▸ Provided data
———

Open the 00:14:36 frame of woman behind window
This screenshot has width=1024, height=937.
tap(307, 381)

———

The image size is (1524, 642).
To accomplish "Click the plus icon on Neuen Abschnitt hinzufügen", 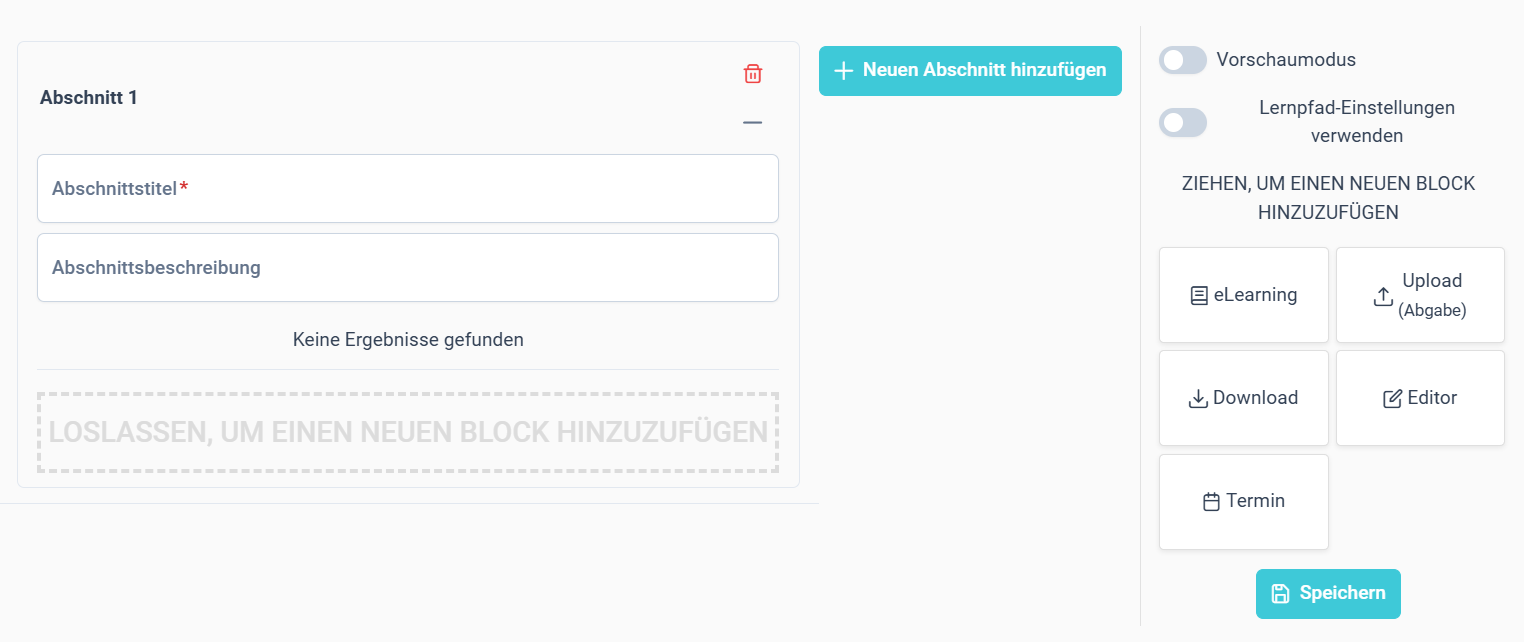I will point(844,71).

———

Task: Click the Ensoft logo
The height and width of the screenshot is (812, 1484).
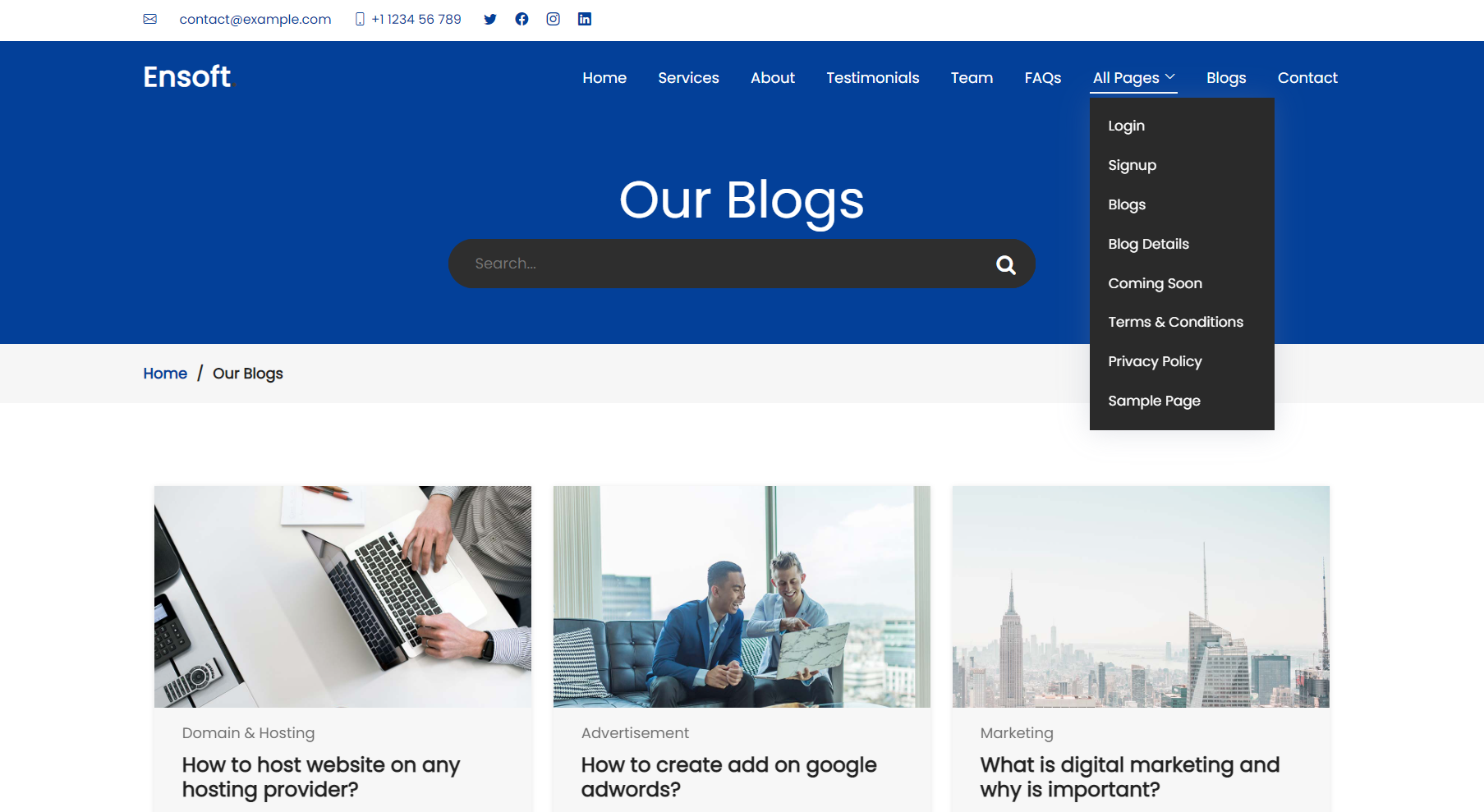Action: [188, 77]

———

▸ What is needed
Count the lines in the rows above that contain the string "width", matching case exactly, and reply with that number alone.

▸ Response to this task
2